One of the most striking, impactful episodes in The Crown Season 4 is Episode 7, “The Hereditary Principle.” The episode focuses on Margaret (Helena Bonham Carter) as she hits an uncertain and lonely chapter in her life. After spending the majority of her life as a central member of the royal family and a kind of bon vivant status in society, Margaret feels suddenly adrift as a 50-something divorcée with no concrete duties tasked to her by her sister, Queen Elizabeth II (Olivia Colman). Over the course of “The Hereditary Principle,” The Crown explores this uncertain time in Margaret’s life as she adjusts to her new circumstances, while simultaneously uncovering a dark family secret involving two disabled cousins who spent their lives in an institution.
Bonham Carter had the chance to discuss Margaret’s standalone episode and the princess’s diminished role in Season 4 during a recent press junket Collider participated in. The actor opened up first by saying, “It was a wonderful episode. It was wonderfully written. Really Margaret, her story, I don’t feature that much in Season 4 and that’s kind of Margaret’s part in real life. As she got older, she became more and more marginalized within the family and felt so. There’s a sort of ironic thing where the more children her sister has, it means the lower she goes in the pecking order; she becomes more and more irrelevant.”

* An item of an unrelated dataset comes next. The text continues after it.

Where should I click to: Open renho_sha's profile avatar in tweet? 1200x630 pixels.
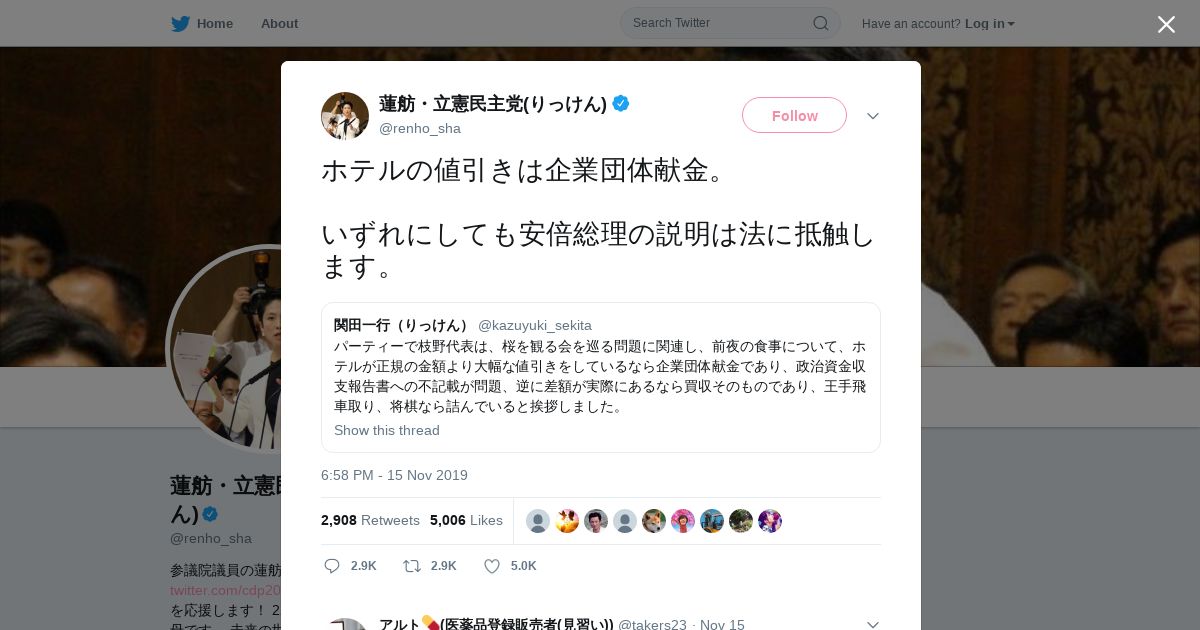pos(345,116)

“Episode 7, which is called ‘The Hereditary Principle,’ starts with you seeing that Margaret is middle-aged, the divorce has happened, she’s on her own, she’s trying to have a relationship and it doesn’t really work out. She has a lung operation, which happened and [the tumor] was benign, but it was still scary and major. Then just when..she’s really floundering for some kind of identity, I think coupled with being in her mid-50s — was she? I don’t know, that’s what I am but I’m overidentifying — but in the middle of her life and having a crisis.”

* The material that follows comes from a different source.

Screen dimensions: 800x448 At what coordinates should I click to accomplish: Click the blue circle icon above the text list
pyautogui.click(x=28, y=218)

Unfortunately, there wasn’t an easy solution to Margaret’s problems, because as Bonham Carter explained,
“She goes to her sister and asks for more work and at that point she’s told she’s actually going to lose work and status because Prince Edward has become of age. So, she really has depression (which she was very prone to in life), and she seeks therapy. It’s in the context of the therapy room that she discovers the other cousins who had mental health issues that were utterly different to hers. It’s known, the press found out about it but I can’t remember when — in the ‘90s, I think — of these Bowes-Lyon cousins who were institutionalized. It’s the story of that and how she generally feels treated by her family and the harshness of their treatment although, at the same time, always remaining very, very loyal to her sister, too. It’s complicated. It’s a sad episode, but it’s wonderful. It was a gift.”
Bonham Carter then focused on how “The Hereditary Principle” discusses Margaret’s mental health journey, comparing and contrasting the attitudes around seeking treatment for depression in the 1980s versus seeking treatment today: “There’s no doubt that if [Margaret] had lived in a different time, she would have had an entirely different life. She would have fared far better now. It is so much more forgiving in some ways, and in other ways, we’ve got extreme intolerance, but that’s a reaction to the huge amount of tolerance that we have about talking about things like mental health. It was not on to have depression in her time and certainly wasn’t on really to have depression in that family.”
The actor concluded with a sharp observation about Margaret’s situation at the time and the effects of the attitude that a family’s stance like the one shown in “The Hereditary Principle” could have on a person: “It’s very Victorian, and it’s very, almost, military-like and unforgiving of any kind of human emotional frailty.”